Natures wonders: insect brain metamorphosis (Introduction)

by David Turell @, Wednesday, July 26, 2023, 18:37 (276 days ago) @ David Turell

A magnificent study:

https://www.quantamagazine.org/insect-brains-melt-and-rewire-during-metamorphosis-20230...

"Metamorphosis is not an exception in the animal kingdom; it’s almost a rule. More than 80% of the known animal species today, mainly insects, amphibians and marine invertebrates, undergo some form of metamorphosis or have complex, multistage life cycles.

"The process of metamorphosis presents many mysteries, but some of the most deeply puzzling ones center on the nervous system. At the center of this phenomenon is the brain, which must code for not one but multiple different identities. After all, the life of a flying, mate-seeking insect is very different from the life of a hungry caterpillar. For the past half-century, researchers have probed the question of how a network of neurons that encodes one identity — that of a hungry caterpillar or a murderous lacewing larva — shifts to encode an adult identity that encompasses a completely different set of behaviors and needs.

"Truman and his team have now learned how much metamorphosis reshuffles parts of the brain. In a recent study published in the journal eLife, they traced dozens of neurons in the brains of fruit flies going through metamorphosis. They found that,...adult insects likely can’t remember much of their larval life. Although many of the larval neurons in the study endured, the part of the insect brain that Truman’s group examined was dramatically rewired. That overhaul of neural connections mirrored a similarly dramatic shift in the behavior of the insects as they changed from crawling, hungry larvae to flying, mate-seeking adults.

***

"The earliest insects 480 million years ago emerged from eggs looking much like smaller versions of their adult selves, or else they continued their “direct development” to get steadily closer to their adult form, just as grasshoppers, crickets and some other insects do today. Complete metamorphosis seems to have arisen in insects only around 350 million years ago, before the dinosaurs.

***

“'The nervous system has never been able to change the way it makes neurons,” Truman said. That’s partly because the nervous system in all insects arises from an array of stem cells called neuroblasts that mature into neurons. That process is older than metamorphosis itself and not easily modified after a certain stage of development. So even as nearly all the other cells in the fruit fly’s larval body are eliminated, most of the original neurons are recycled to function anew in the adult."

***

"The researchers zoned in on the mushroom body, a region of the brain critical for learning and memory in fruit fly larvae and adults.

***

"Truman and his team found that when the larvae undergo metamorphosis, only seven of their 10 neural compartments are incorporated into the adult mushroom body. Within those seven, some neurons die, and some are remodeled to perform new adult functions. All the connections between the neurons in the mushroom body and their input and output neurons are dissolved. At this transformation stage, “it’s kind of this ultimate Buddhistic situation where you have no inputs, you have no outputs,” Gerber said. “It’s just me, myself and I.”

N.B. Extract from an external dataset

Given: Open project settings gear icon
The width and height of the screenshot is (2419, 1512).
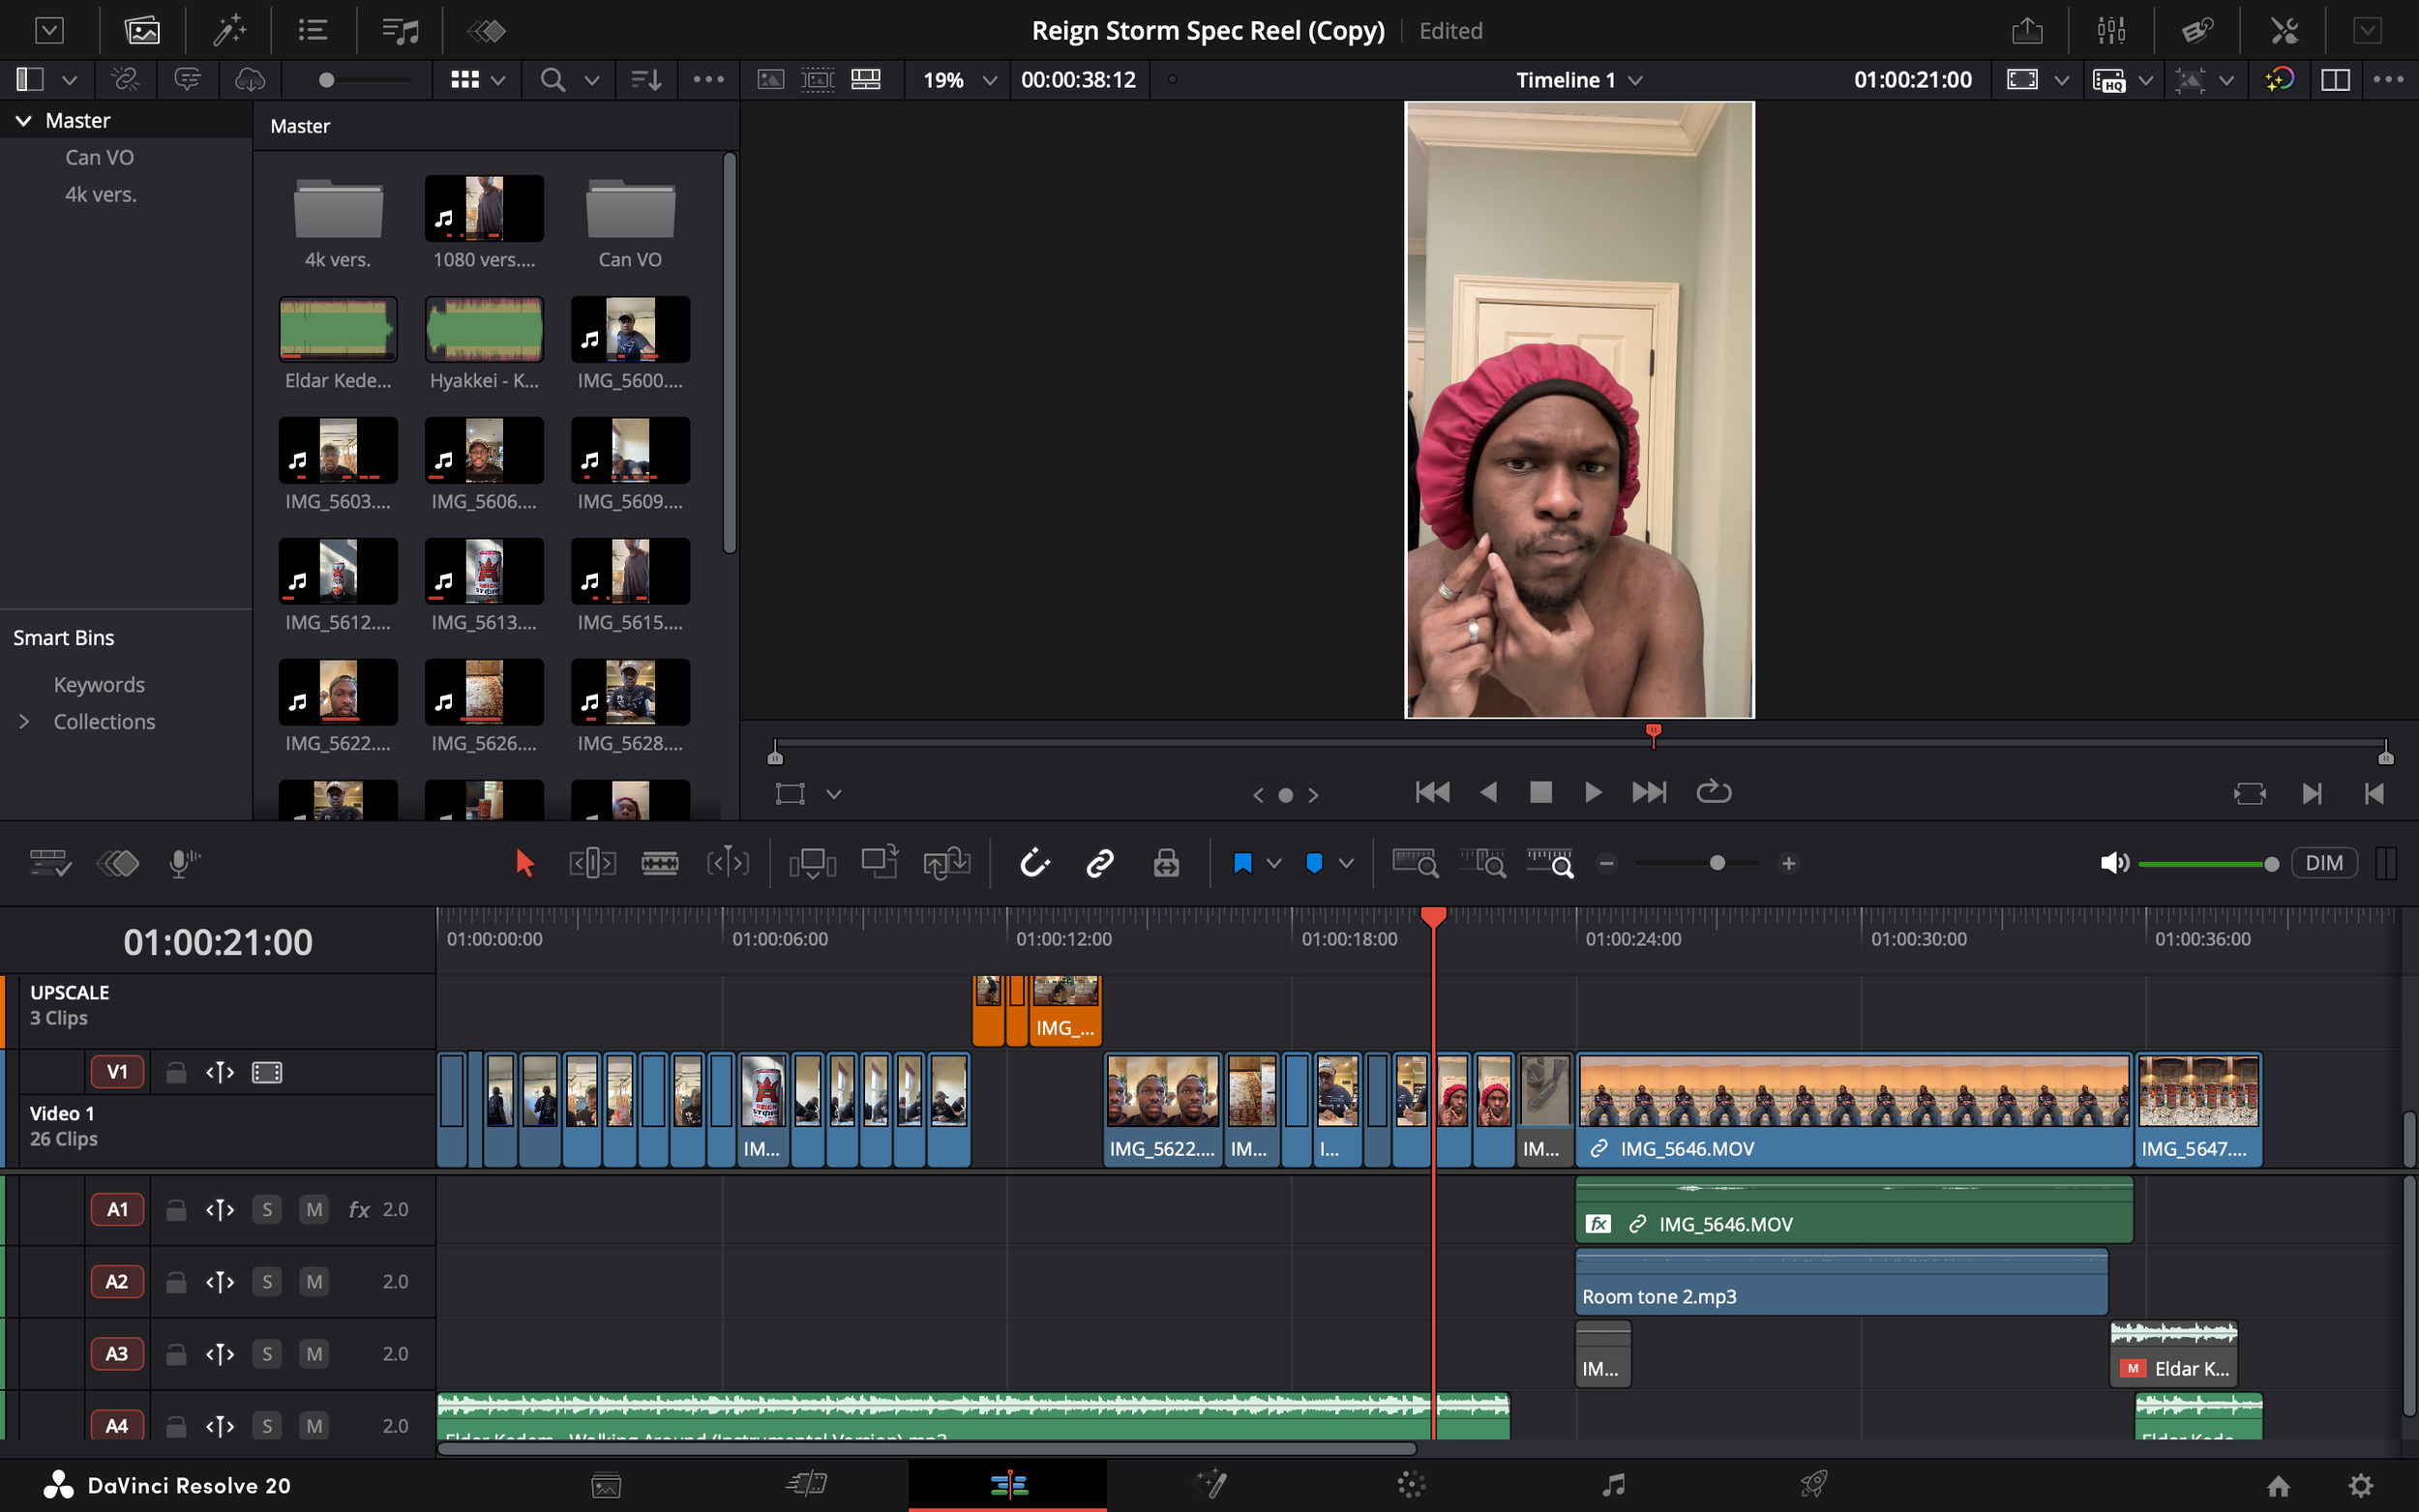Looking at the screenshot, I should [2360, 1485].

"The input and output neurons in the three larval compartments that don’t get incorporated into the adult mushroom body completely shed their old identities. They leave the mushroom body and integrate into new brain circuits elsewhere in the adult brain. “You wouldn’t know that they were the same neurons, except that we’ve been able to both genetically and anatomically follow them through,” Truman said.

"The researchers suggest that these relocating neurons are only temporary guests in the larval mushroom body, taking on necessary larval functions for a while but then returning to their ancestral tasks in the adult brain.

***

"In addition to the remodeled larval neurons, many new neurons are born as the larva grows. These neurons are not used by the larva, but at metamorphosis they mature to become input and output neurons for nine new computational compartments that are adult specific.

The mushroom body in the larva looks very similar to the adult version, Thum said, but “the rewiring is really intense.” It’s as if the inputs and outputs of a computational machine all got disrupted but still somehow maintained their wireless functionality, Gerber said. “It’s almost as if you would deliberately unplug and replug” the machine.

"As a result, the adult brain’s mushroom body is “fundamentally … a completely new structure,” said K. VijayRaghavan, an emeritus professor and former director of India’s National Center for Biological Sciences who was the main editor of the paper and was not involved in the study. There is no anatomical indication that memories could have survived, he added.
(my bold)

"Researchers have been excited by this question of whether a larva’s memories can carry through to the adult insect, Williams said, but the answer hasn’t been clear-cut."
(my bold)

Comment: a master work of unmasking how metamorphosis affects the brain's neurons. The memory problem is solved if you accept God designed the DNA to handle all of it, including all instinctual behavior in the larvae and the adults.